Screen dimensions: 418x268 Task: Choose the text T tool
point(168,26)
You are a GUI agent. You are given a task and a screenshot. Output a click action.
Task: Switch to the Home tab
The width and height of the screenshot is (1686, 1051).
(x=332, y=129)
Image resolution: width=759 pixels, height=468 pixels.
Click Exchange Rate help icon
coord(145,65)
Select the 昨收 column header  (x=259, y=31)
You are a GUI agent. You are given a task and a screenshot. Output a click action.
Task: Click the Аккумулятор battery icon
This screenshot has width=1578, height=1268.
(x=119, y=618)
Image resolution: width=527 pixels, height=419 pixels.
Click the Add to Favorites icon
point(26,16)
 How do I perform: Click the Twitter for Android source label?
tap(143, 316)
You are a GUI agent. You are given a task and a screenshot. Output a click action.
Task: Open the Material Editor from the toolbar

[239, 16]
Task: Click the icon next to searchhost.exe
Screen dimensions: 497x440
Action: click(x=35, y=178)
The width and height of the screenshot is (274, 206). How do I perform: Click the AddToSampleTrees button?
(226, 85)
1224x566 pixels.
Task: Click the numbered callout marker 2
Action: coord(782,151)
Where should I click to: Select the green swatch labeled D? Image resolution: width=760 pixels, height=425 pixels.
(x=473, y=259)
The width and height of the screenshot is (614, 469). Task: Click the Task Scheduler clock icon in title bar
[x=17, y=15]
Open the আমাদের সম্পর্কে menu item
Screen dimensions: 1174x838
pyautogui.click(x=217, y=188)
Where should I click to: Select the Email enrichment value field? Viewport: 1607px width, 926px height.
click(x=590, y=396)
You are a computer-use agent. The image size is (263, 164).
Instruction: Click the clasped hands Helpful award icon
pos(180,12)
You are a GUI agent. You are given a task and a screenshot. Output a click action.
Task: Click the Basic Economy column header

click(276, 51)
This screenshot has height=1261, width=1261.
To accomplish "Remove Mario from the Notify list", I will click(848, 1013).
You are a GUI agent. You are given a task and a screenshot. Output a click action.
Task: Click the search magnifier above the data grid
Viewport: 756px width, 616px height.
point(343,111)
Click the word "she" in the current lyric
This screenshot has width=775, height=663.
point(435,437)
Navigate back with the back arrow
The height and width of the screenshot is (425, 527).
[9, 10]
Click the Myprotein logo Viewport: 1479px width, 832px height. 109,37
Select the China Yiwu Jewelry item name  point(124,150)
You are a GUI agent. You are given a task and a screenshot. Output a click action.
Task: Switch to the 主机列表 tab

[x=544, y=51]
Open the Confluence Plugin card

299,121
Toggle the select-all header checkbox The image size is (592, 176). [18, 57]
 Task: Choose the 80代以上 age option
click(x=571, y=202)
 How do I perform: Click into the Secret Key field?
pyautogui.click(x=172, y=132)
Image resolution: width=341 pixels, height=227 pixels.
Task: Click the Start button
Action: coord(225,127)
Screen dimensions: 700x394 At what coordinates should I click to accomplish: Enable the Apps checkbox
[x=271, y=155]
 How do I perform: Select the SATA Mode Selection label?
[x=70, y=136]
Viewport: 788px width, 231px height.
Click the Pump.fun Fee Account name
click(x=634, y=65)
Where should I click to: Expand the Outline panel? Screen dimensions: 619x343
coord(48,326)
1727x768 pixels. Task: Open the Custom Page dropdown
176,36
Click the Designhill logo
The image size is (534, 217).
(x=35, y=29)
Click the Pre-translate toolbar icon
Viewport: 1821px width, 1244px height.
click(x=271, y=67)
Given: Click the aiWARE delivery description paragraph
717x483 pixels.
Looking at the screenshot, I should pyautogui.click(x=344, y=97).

_ _ _ _ _ _ _

Repeat the material above in full. Match it exactly.

Screen dimensions: 418x268 Task: Choose the text T tool
point(168,26)
You are a GUI agent. You are given a task and a screenshot. Output a click action.
Task: Switch to the Home tab
The width and height of the screenshot is (1686, 1051).
(x=332, y=129)
Image resolution: width=759 pixels, height=468 pixels.
Click Exchange Rate help icon
coord(145,65)
Select the 昨收 column header  (x=259, y=31)
You are a GUI agent. You are given a task and a screenshot. Output a click action.
Task: Click the Аккумулятор battery icon
This screenshot has width=1578, height=1268.
(x=119, y=618)
Image resolution: width=527 pixels, height=419 pixels.
Click the Add to Favorites icon
point(26,16)
 How do I perform: Click the Twitter for Android source label?
tap(143, 316)
You are a GUI agent. You are given a task and a screenshot. Output a click action.
Task: Open the Material Editor from the toolbar

[239, 16]
Task: Click the icon next to searchhost.exe
Screen dimensions: 497x440
Action: click(x=35, y=178)
The width and height of the screenshot is (274, 206). How do I perform: Click the AddToSampleTrees button?
(226, 85)
1224x566 pixels.
Task: Click the numbered callout marker 2
Action: coord(782,151)
Where should I click to: Select the green swatch labeled D? Image resolution: width=760 pixels, height=425 pixels.
(x=473, y=259)
The width and height of the screenshot is (614, 469). Task: Click the Task Scheduler clock icon in title bar
[x=17, y=15]
Open the আমাদের সম্পর্কে menu item
Screen dimensions: 1174x838
pyautogui.click(x=217, y=188)
Where should I click to: Select the Email enrichment value field? Viewport: 1607px width, 926px height.
click(x=590, y=396)
You are a computer-use agent. The image size is (263, 164).
Instruction: Click the clasped hands Helpful award icon
pos(180,12)
You are a GUI agent. You are given a task and a screenshot. Output a click action.
Task: Click the Basic Economy column header

click(276, 51)
This screenshot has height=1261, width=1261.
To accomplish "Remove Mario from the Notify list", I will click(848, 1013).
You are a GUI agent. You are given a task and a screenshot. Output a click action.
Task: Click the search magnifier above the data grid
Viewport: 756px width, 616px height.
point(343,111)
Click the word "she" in the current lyric
This screenshot has width=775, height=663.
point(435,437)
Navigate back with the back arrow
The height and width of the screenshot is (425, 527).
[9, 10]
Click the Myprotein logo Viewport: 1479px width, 832px height. 109,37
Select the China Yiwu Jewelry item name  point(124,150)
You are a GUI agent. You are given a task and a screenshot. Output a click action.
Task: Switch to the 主机列表 tab

[x=544, y=51]
Open the Confluence Plugin card

299,121
Toggle the select-all header checkbox The image size is (592, 176). [18, 57]
 Task: Choose the 80代以上 age option
click(x=571, y=202)
 How do I perform: Click into the Secret Key field?
pyautogui.click(x=172, y=132)
Image resolution: width=341 pixels, height=227 pixels.
Task: Click the Start button
Action: coord(225,127)
Screen dimensions: 700x394 At what coordinates should I click to accomplish: Enable the Apps checkbox
[x=271, y=155]
 How do I perform: Select the SATA Mode Selection label?
[x=70, y=136]
Viewport: 788px width, 231px height.
Click the Pump.fun Fee Account name
click(x=634, y=65)
Where should I click to: Expand the Outline panel? Screen dimensions: 619x343
coord(48,326)
1727x768 pixels. Task: Open the Custom Page dropdown
176,36
Click the Designhill logo
The image size is (534, 217).
(x=35, y=29)
Click the Pre-translate toolbar icon
Viewport: 1821px width, 1244px height.
click(x=271, y=67)
Given: Click the aiWARE delivery description paragraph
717x483 pixels.
Looking at the screenshot, I should pyautogui.click(x=344, y=97).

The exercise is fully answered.